Material for the task
···

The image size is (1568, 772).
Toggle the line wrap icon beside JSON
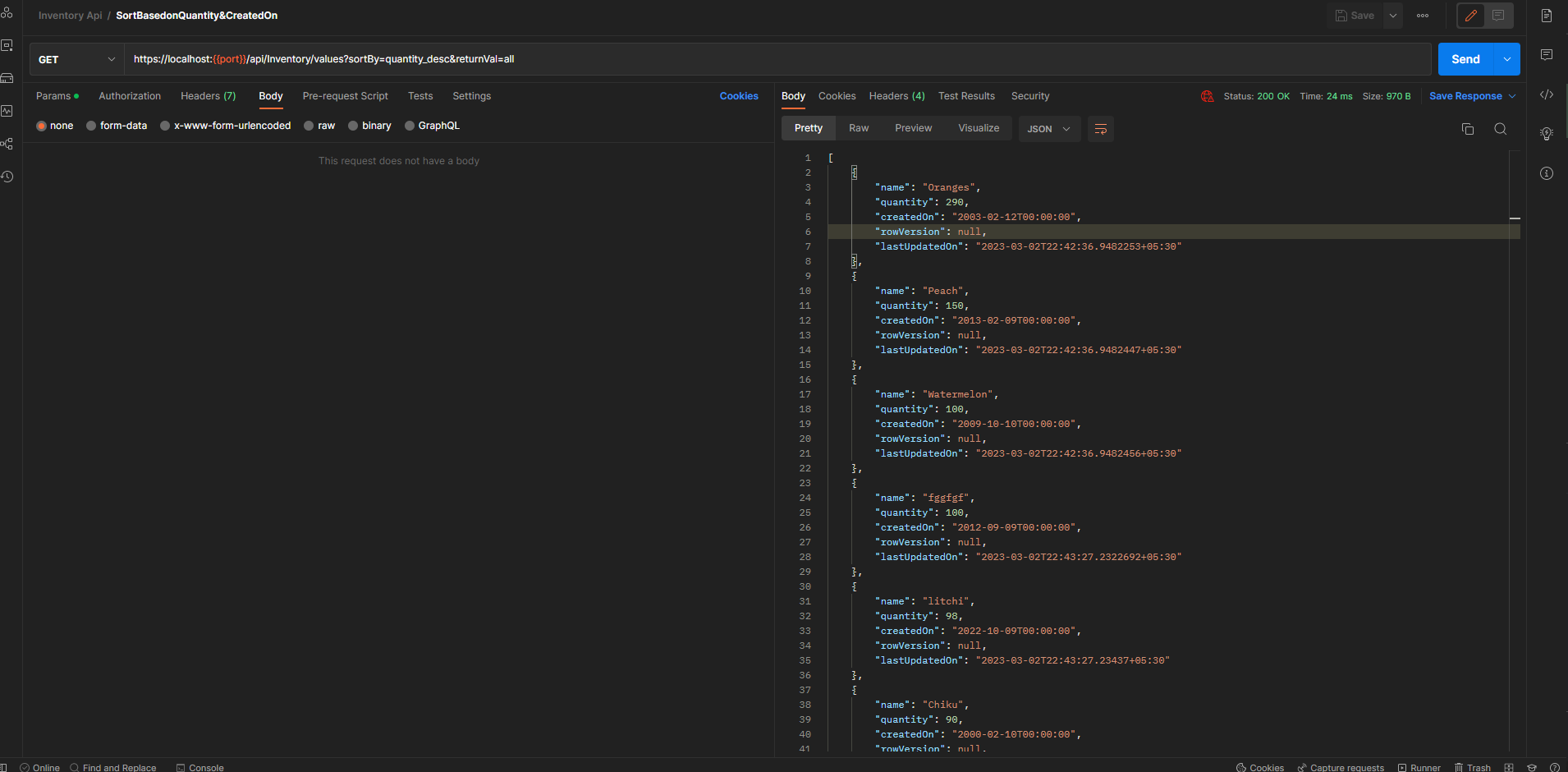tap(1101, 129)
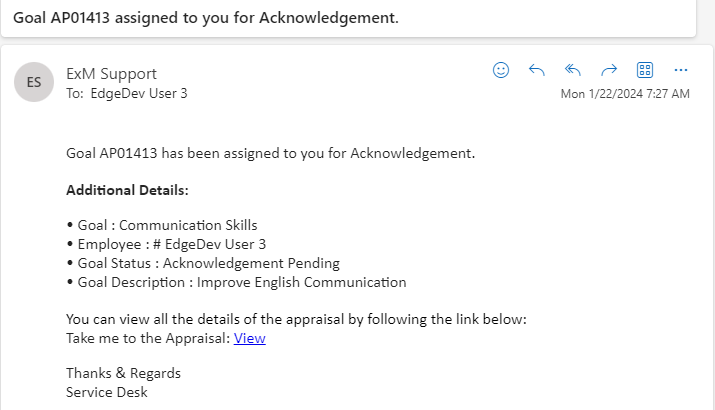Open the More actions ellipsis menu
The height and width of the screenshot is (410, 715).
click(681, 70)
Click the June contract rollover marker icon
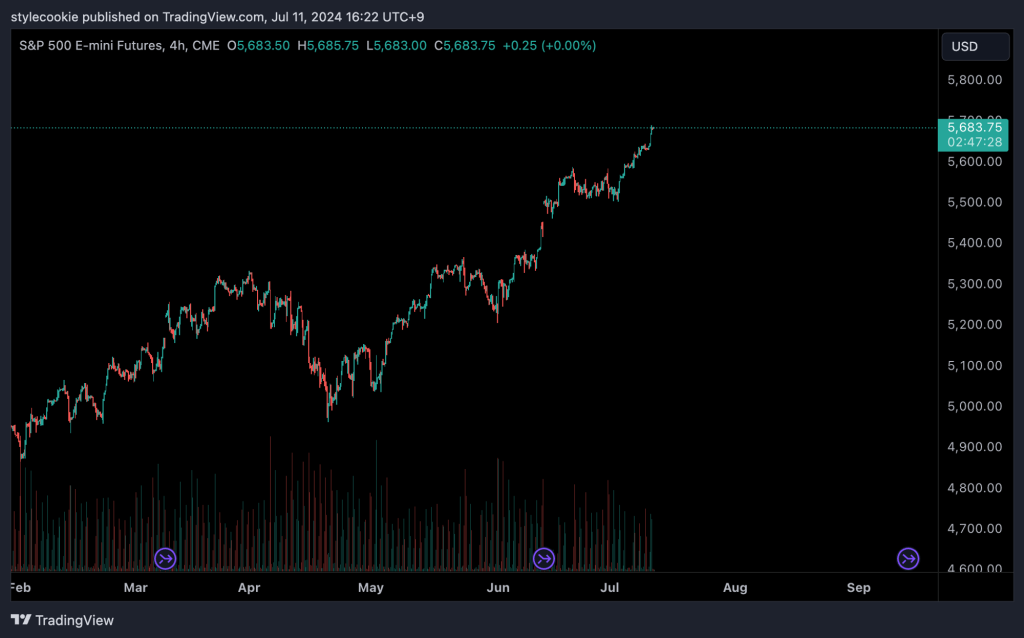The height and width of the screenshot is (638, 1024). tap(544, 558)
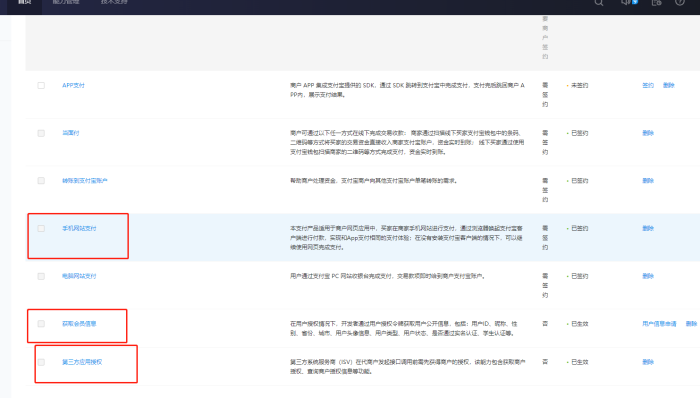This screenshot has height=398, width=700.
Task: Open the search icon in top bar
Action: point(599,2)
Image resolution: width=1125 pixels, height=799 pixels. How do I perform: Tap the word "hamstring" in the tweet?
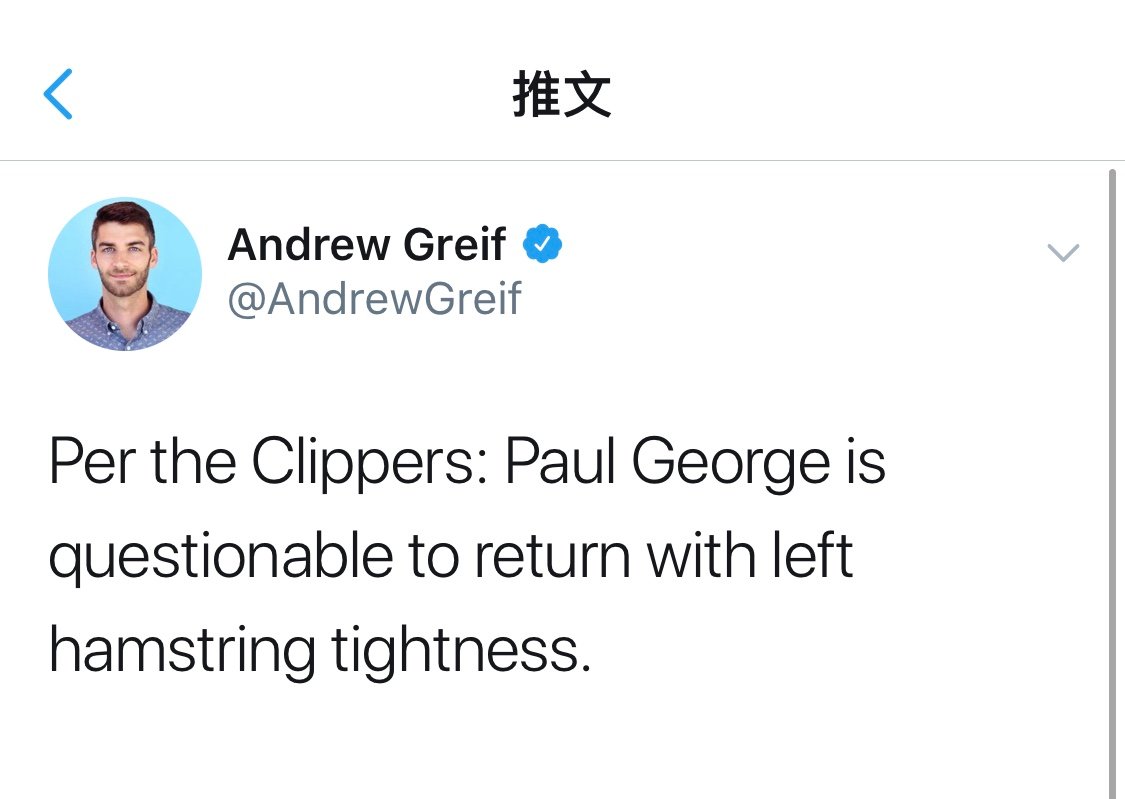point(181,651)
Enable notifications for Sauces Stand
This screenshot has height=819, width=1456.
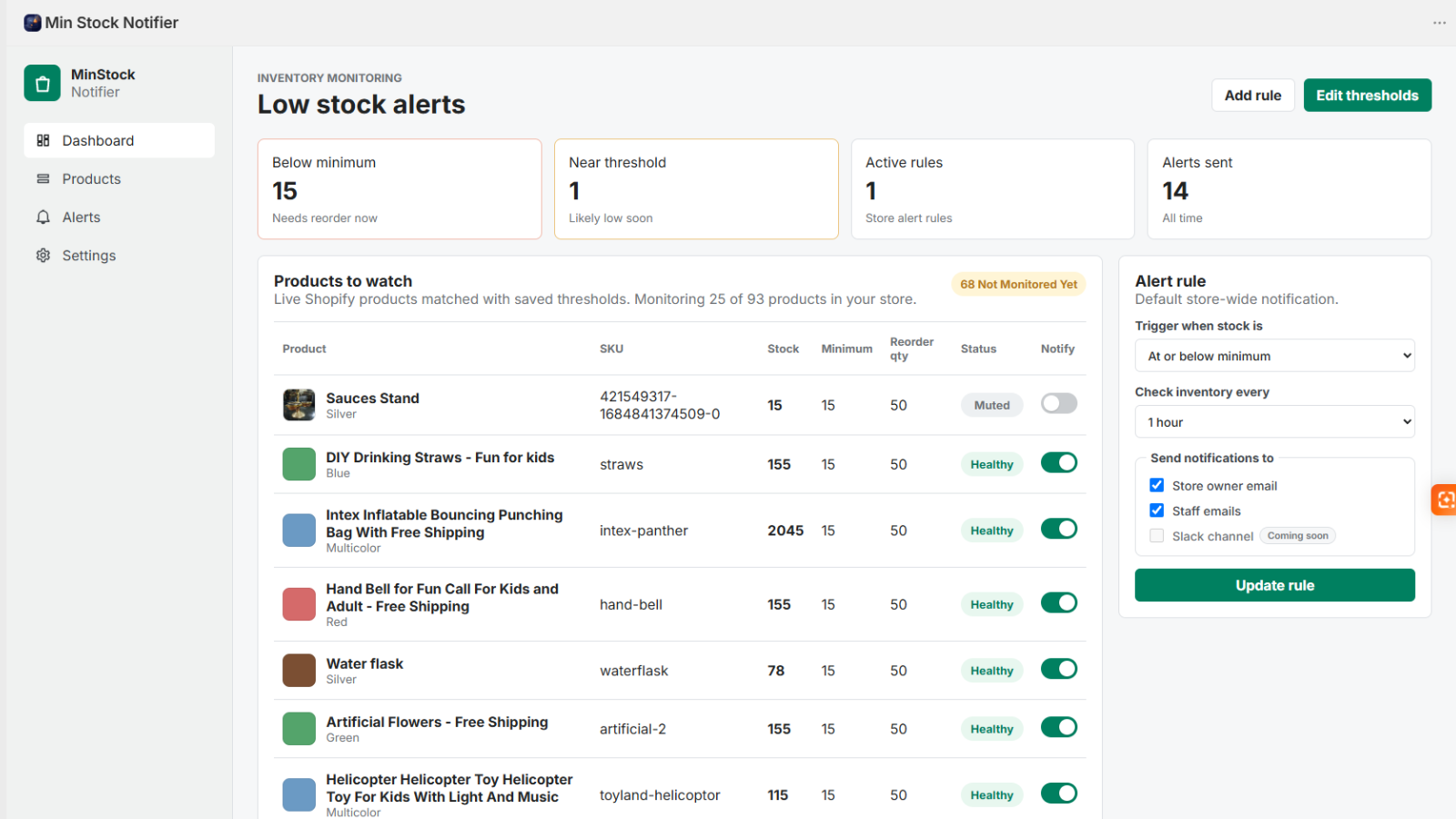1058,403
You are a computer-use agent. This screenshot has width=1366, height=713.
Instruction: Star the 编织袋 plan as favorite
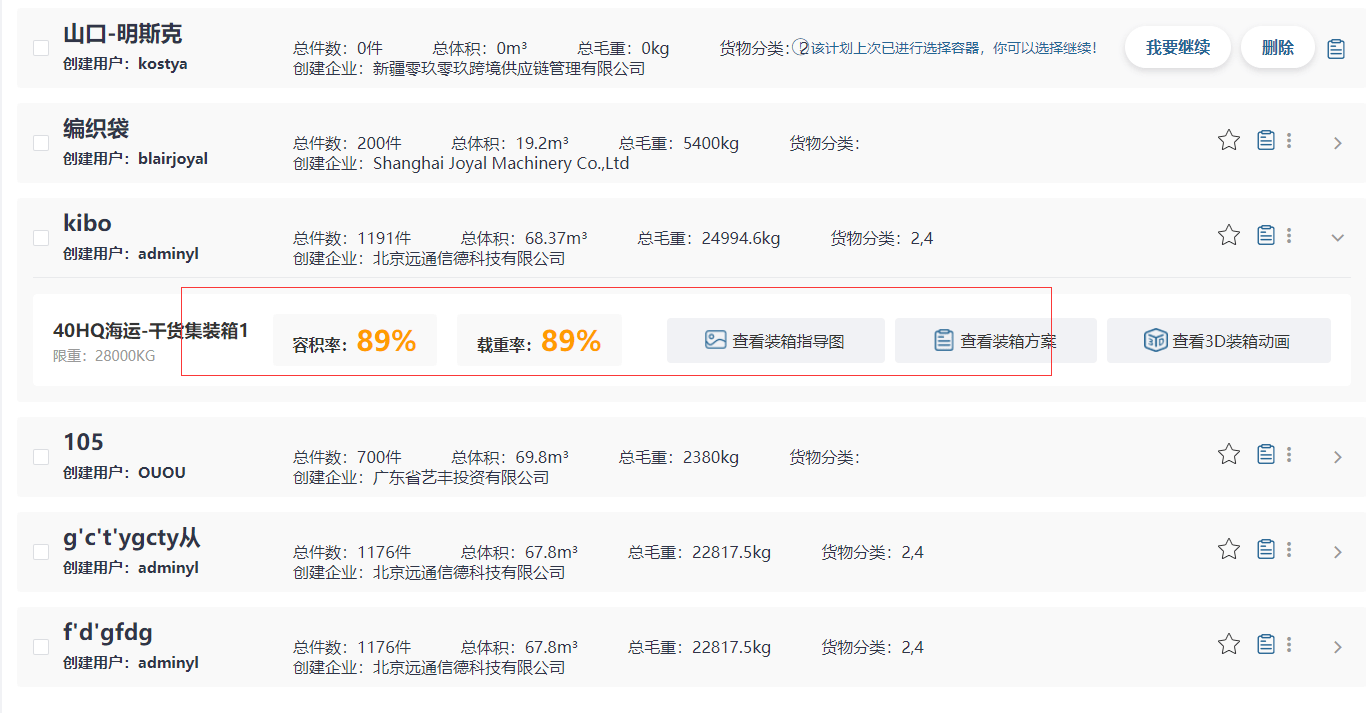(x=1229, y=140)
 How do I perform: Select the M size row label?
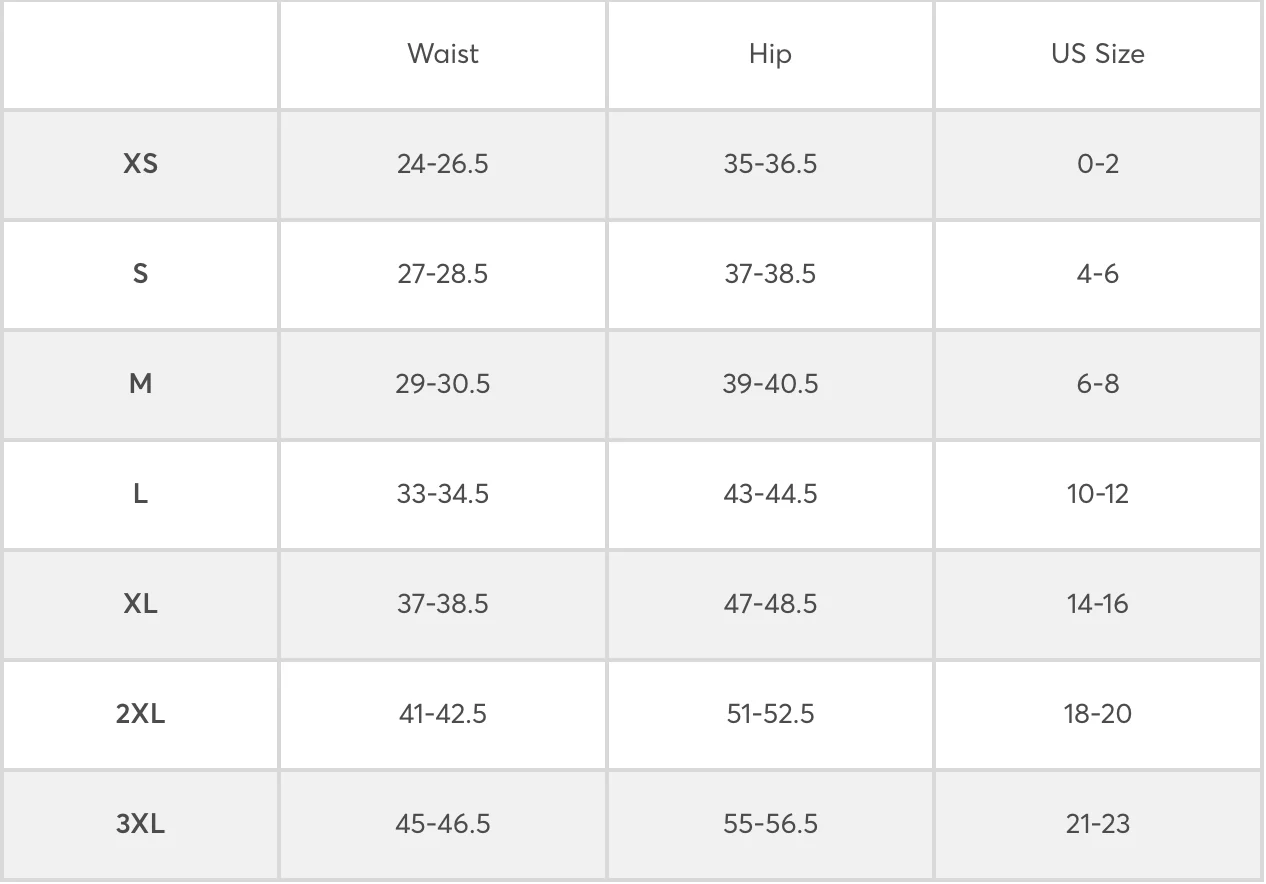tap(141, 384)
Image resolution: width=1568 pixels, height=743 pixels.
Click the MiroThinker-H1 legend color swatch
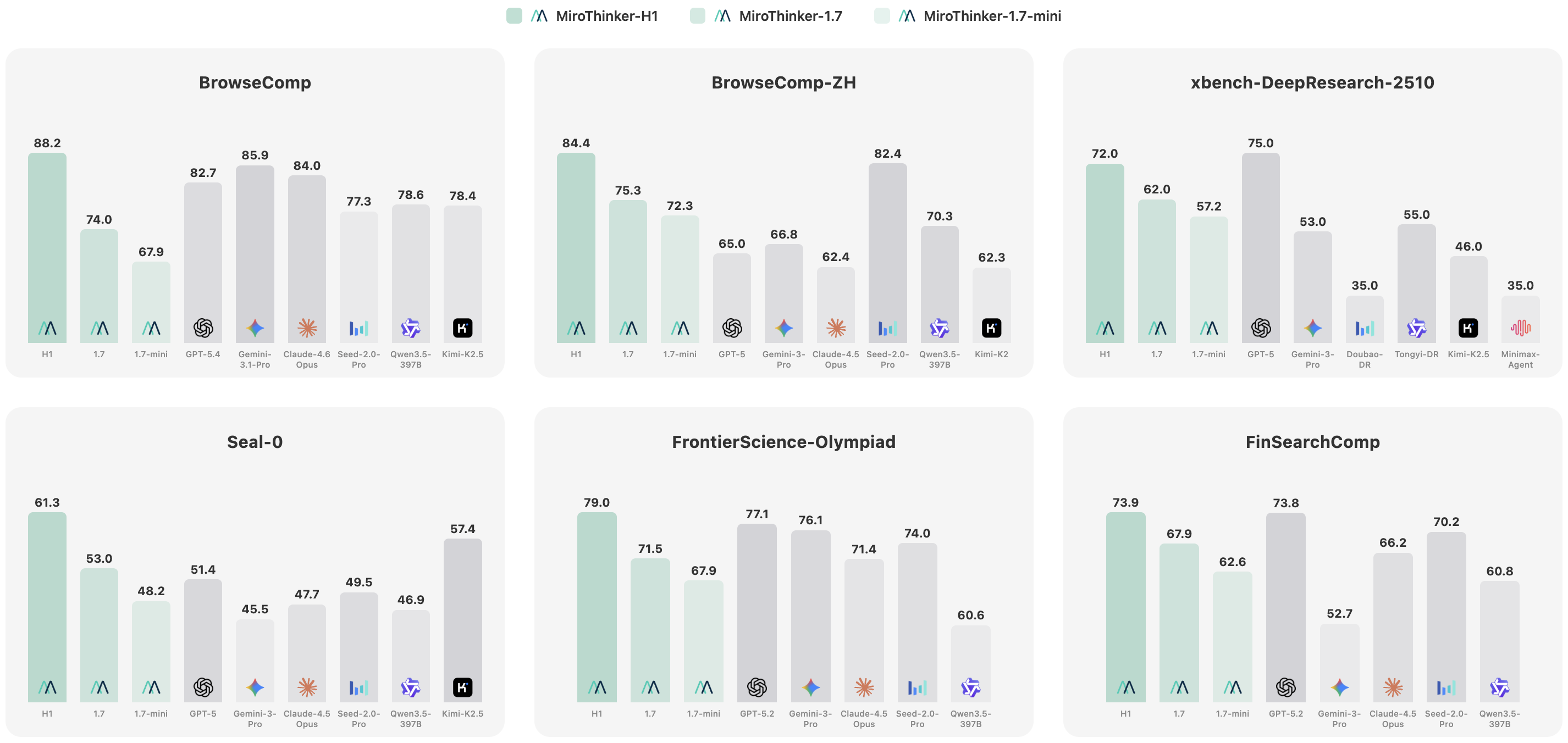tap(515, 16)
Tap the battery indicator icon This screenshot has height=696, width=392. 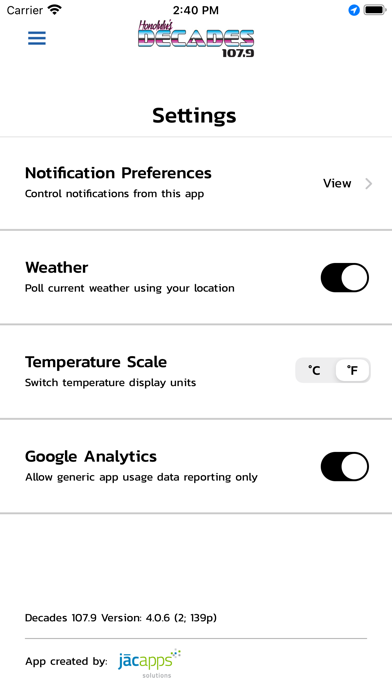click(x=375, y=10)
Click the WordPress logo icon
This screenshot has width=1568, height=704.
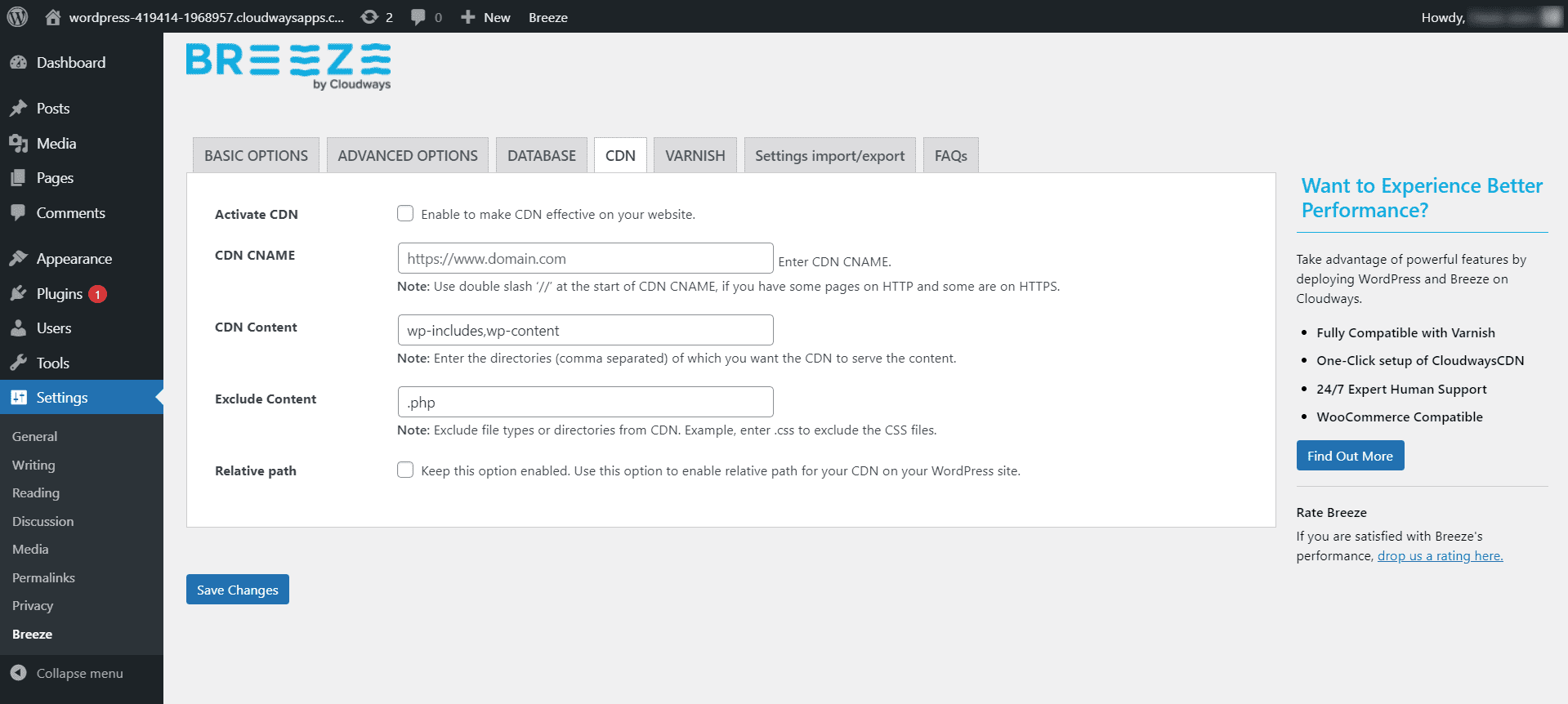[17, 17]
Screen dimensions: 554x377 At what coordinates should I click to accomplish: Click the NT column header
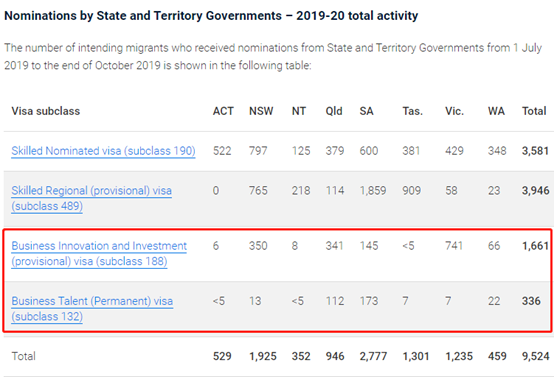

···

Assignment
Your copy must begin at the line containing "This screenshot has width=1568, height=704." and end at the last line of the material above. Reproduce each line exactly, but not the pictures.

Task output
This screenshot has width=1568, height=704.
[17, 17]
Screen dimensions: 554x377 At what coordinates should I click to accomplish: Click the NT column header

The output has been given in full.